В то утро, в самый разгар всяких деловых визитов, всяких распоряжений и коротких совещаний, превращавших кабинет Нусингена в подобие приемной министерства финансов, один его маклер сообщил об исчезновении наиболее ловкого и богатого из членов торгового товарищества, Жака Фале, брата Мартина Фале и преемника Жюля Демаре. Жак Фале был биржевой маклер банкирского дома Нусингена. В согласии с дю Тийе и Келлерами барон столь хладнокровно подготовил разорение этого человека, точно дела шло о том, чтобы заколоть барашка на пасху.
– Он не мок больше тержаться, – отвечал спокойно барон.
Жак Фале оказал огромные услуги торговцам ценными бумагами. Во время кризиса, несколько месяцев назад, он спас положение смелыми операциями. Но требовать благодарности от биржевых хищников – не то же ли самое, что пытаться разжалобить волков зимой на Украине?
– Бедняга! – сказал биржевой маклер. – Он был так далек от мысли о подобной развязке, что обставил на улице Сен‑Жорж особнячок для своей любовницы. Он истратил сто пятьдесят тысяч франков на картины и на мебель. Он так любил госпожу дю Валь‑Нобль!.. И вот эта женщина должна все потерять…Там все взято в долг.
«Отлично! Отлично! – сказал про себя Нусинген. – Вот случай вернуть все, что я потерял этой ночью…»
– Он ничефо не платиль? – спросил он у биржевого маклера.
– Эх, – отвечал маклер. – Неужели нашелся бы такой невежа поставщик, который отказал бы в кредите Жаку Фале? Там, кажется, целый погреб отличных вин. Кстати, дом продается. Фале рассчитывал его приобрести. Купчая составлена на его имя. Какая нелепость!

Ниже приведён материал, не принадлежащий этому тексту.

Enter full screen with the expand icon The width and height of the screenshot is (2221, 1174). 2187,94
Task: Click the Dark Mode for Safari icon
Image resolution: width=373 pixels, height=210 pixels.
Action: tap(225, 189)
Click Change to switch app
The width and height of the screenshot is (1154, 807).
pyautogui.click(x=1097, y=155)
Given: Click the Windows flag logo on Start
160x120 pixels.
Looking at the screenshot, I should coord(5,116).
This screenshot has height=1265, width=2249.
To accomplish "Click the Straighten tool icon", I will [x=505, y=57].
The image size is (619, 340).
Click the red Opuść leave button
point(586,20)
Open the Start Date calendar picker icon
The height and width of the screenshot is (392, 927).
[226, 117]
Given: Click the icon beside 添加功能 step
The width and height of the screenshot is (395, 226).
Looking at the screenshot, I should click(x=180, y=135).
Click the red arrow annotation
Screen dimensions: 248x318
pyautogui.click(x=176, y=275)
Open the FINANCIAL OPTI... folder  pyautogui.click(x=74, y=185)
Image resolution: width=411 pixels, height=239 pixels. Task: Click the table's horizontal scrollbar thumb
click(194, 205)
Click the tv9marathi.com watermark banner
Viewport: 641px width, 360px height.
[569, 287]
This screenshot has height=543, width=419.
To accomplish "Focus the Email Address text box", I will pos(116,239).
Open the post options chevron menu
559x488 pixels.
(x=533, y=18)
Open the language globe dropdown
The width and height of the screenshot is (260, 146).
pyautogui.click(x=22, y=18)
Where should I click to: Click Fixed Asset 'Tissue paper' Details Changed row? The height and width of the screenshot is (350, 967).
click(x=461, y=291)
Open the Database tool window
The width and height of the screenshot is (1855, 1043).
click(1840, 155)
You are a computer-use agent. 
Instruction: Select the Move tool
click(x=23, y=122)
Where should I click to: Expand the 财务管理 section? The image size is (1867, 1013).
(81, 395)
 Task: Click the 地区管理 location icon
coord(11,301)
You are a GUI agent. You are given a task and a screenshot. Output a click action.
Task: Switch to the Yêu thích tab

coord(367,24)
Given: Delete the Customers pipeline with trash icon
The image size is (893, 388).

Серебро, обстановка, вина, карета, лошади – все пойдет с торгов, а что получат заимодавцы?
– Приходите зафтра, – сказал Нусинген, – я буду осматрифать все и, если будет объявлен банкротство, кончайт дело полюпофно, я буду поручать вам объявлять благоразумни цен на этот обстановка и заключать договор…
– Все может быть устроено как нельзя лучше, – сказал маклер. – Поезжайте туда нынче же; там вы встретите одного из компаньонов Фале с поставщиками, которые хотят получить преимущественное право; у Валь‑Нобль есть их накладные на имя Фале.
Барон Нусинген тут же послал одного из конторщиков к своему нотариусу. Жак Фале говорил ему об этом доме, стоившем самое большее шестьдесят тысяч франков, и он желал немедленно стать его владельцем, чтобы закрепить за собой право распоряжаться им.
Кассир (честнейший человек!) пришел узнать, не понесет ли его господин ущерб на банкротстве Фале.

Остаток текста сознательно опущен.